- [TASK ITEM]
Each entry must appear in the answer exactly as given.

- [PROVIDED RECORDS]

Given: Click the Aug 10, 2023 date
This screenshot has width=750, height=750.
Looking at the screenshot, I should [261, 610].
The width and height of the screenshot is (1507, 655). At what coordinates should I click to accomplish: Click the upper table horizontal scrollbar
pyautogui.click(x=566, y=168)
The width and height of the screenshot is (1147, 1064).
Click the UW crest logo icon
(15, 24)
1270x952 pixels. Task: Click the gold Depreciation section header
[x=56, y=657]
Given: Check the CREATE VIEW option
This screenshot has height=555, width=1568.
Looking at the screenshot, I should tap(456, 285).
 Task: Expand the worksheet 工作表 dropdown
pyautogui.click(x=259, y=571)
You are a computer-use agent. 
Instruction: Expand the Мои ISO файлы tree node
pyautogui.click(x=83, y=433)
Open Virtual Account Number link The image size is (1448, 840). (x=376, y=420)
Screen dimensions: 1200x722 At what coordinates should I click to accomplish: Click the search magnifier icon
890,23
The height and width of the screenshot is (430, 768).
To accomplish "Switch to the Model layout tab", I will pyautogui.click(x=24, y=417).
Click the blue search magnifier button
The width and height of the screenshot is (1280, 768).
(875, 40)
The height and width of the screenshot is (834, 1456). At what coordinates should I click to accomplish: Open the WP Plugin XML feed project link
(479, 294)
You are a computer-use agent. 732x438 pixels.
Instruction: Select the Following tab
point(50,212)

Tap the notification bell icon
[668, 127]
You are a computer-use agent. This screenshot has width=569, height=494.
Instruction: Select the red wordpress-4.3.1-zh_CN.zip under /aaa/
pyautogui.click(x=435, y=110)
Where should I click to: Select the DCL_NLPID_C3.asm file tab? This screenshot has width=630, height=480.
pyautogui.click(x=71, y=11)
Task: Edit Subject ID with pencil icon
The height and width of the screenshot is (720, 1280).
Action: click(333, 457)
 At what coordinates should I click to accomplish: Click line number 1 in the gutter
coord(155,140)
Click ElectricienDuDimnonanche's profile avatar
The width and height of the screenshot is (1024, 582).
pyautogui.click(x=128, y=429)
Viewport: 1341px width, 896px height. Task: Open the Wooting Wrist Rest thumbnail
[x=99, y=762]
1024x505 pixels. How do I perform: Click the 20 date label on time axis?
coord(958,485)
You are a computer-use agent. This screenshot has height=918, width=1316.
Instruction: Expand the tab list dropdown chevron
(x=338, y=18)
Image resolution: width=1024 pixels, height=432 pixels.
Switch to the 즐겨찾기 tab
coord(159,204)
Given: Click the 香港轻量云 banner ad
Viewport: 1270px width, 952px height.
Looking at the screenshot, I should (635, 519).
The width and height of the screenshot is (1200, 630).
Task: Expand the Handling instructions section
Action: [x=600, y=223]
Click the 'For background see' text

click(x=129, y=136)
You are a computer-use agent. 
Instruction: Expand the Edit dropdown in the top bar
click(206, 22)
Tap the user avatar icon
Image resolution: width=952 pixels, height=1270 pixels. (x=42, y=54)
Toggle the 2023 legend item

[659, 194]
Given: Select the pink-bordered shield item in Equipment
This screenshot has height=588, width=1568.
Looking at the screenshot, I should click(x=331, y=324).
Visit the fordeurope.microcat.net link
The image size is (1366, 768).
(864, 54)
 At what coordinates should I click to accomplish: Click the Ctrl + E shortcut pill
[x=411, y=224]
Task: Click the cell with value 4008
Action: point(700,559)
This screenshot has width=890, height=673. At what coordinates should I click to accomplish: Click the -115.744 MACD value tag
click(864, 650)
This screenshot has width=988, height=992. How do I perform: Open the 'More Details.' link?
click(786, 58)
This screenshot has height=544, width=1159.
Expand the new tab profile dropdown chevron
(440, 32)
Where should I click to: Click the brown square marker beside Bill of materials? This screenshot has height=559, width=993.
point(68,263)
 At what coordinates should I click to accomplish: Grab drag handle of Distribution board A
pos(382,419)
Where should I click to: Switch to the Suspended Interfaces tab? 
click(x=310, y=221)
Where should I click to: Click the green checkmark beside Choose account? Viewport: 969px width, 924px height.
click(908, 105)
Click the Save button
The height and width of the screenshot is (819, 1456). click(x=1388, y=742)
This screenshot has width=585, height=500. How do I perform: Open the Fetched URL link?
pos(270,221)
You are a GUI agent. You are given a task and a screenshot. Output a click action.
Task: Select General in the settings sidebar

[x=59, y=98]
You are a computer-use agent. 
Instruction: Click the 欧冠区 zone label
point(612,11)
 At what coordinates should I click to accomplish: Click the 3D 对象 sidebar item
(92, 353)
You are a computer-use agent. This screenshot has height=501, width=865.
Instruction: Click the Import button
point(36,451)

- [WORKED SOLUTION]
Given: Click the Aug 10, 2023 date
This screenshot has width=750, height=750.
Looking at the screenshot, I should [261, 610].
The width and height of the screenshot is (1507, 655). At what coordinates should I click to accomplish: Click the upper table horizontal scrollbar
pyautogui.click(x=566, y=168)
The width and height of the screenshot is (1147, 1064).
Click the UW crest logo icon
(15, 24)
1270x952 pixels. Task: Click the gold Depreciation section header
[x=56, y=657]
Given: Check the CREATE VIEW option
This screenshot has height=555, width=1568.
Looking at the screenshot, I should tap(456, 285).
 Task: Expand the worksheet 工作表 dropdown
pyautogui.click(x=259, y=571)
You are a computer-use agent. 
Instruction: Expand the Мои ISO файлы tree node
pyautogui.click(x=83, y=433)
Open Virtual Account Number link The image size is (1448, 840). (x=376, y=420)
Screen dimensions: 1200x722 At what coordinates should I click to accomplish: Click the search magnifier icon
890,23
The height and width of the screenshot is (430, 768).
To accomplish "Switch to the Model layout tab", I will pyautogui.click(x=24, y=417).
Click the blue search magnifier button
The width and height of the screenshot is (1280, 768).
(875, 40)
The height and width of the screenshot is (834, 1456). At what coordinates should I click to accomplish: Open the WP Plugin XML feed project link
(479, 294)
You are a computer-use agent. 732x438 pixels.
Instruction: Select the Following tab
point(50,212)

Tap the notification bell icon
[668, 127]
You are a computer-use agent. This screenshot has width=569, height=494.
Instruction: Select the red wordpress-4.3.1-zh_CN.zip under /aaa/
pyautogui.click(x=435, y=110)
Where should I click to: Select the DCL_NLPID_C3.asm file tab? This screenshot has width=630, height=480.
pyautogui.click(x=71, y=11)
Task: Edit Subject ID with pencil icon
The height and width of the screenshot is (720, 1280).
Action: click(333, 457)
 At what coordinates should I click to accomplish: Click line number 1 in the gutter
coord(155,140)
Click ElectricienDuDimnonanche's profile avatar
The width and height of the screenshot is (1024, 582).
pyautogui.click(x=128, y=429)
Viewport: 1341px width, 896px height. Task: Open the Wooting Wrist Rest thumbnail
[x=99, y=762]
1024x505 pixels. How do I perform: Click the 20 date label on time axis?
coord(958,485)
You are a computer-use agent. This screenshot has height=918, width=1316.
Instruction: Expand the tab list dropdown chevron
(x=338, y=18)
Image resolution: width=1024 pixels, height=432 pixels.
Switch to the 즐겨찾기 tab
coord(159,204)
Given: Click the 香港轻量云 banner ad
Viewport: 1270px width, 952px height.
Looking at the screenshot, I should (635, 519).
The width and height of the screenshot is (1200, 630).
Task: Expand the Handling instructions section
Action: [x=600, y=223]
Click the 'For background see' text

click(x=129, y=136)
You are a computer-use agent. 
Instruction: Expand the Edit dropdown in the top bar
click(206, 22)
Tap the user avatar icon
Image resolution: width=952 pixels, height=1270 pixels. (x=42, y=54)
Toggle the 2023 legend item

[659, 194]
Given: Select the pink-bordered shield item in Equipment
This screenshot has height=588, width=1568.
Looking at the screenshot, I should click(x=331, y=324).
Visit the fordeurope.microcat.net link
The image size is (1366, 768).
(864, 54)
 At what coordinates should I click to accomplish: Click the Ctrl + E shortcut pill
[x=411, y=224]
Task: Click the cell with value 4008
Action: point(700,559)
This screenshot has width=890, height=673. At what coordinates should I click to accomplish: Click the -115.744 MACD value tag
click(864, 650)
This screenshot has width=988, height=992. How do I perform: Open the 'More Details.' link?
click(786, 58)
This screenshot has height=544, width=1159.
Expand the new tab profile dropdown chevron
(440, 32)
Where should I click to: Click the brown square marker beside Bill of materials? This screenshot has height=559, width=993.
point(68,263)
 At what coordinates should I click to accomplish: Grab drag handle of Distribution board A
pos(382,419)
Where should I click to: Switch to the Suspended Interfaces tab? 
click(x=310, y=221)
Where should I click to: Click the green checkmark beside Choose account? Viewport: 969px width, 924px height.
click(908, 105)
Click the Save button
The height and width of the screenshot is (819, 1456). click(x=1388, y=742)
This screenshot has width=585, height=500. How do I perform: Open the Fetched URL link?
pos(270,221)
You are a GUI agent. You are given a task and a screenshot. Output a click action.
Task: Select General in the settings sidebar

[x=59, y=98]
You are a computer-use agent. 
Instruction: Click the 欧冠区 zone label
point(612,11)
 At what coordinates should I click to accomplish: Click the 3D 对象 sidebar item
(92, 353)
You are a computer-use agent. This screenshot has height=501, width=865.
Instruction: Click the Import button
point(36,451)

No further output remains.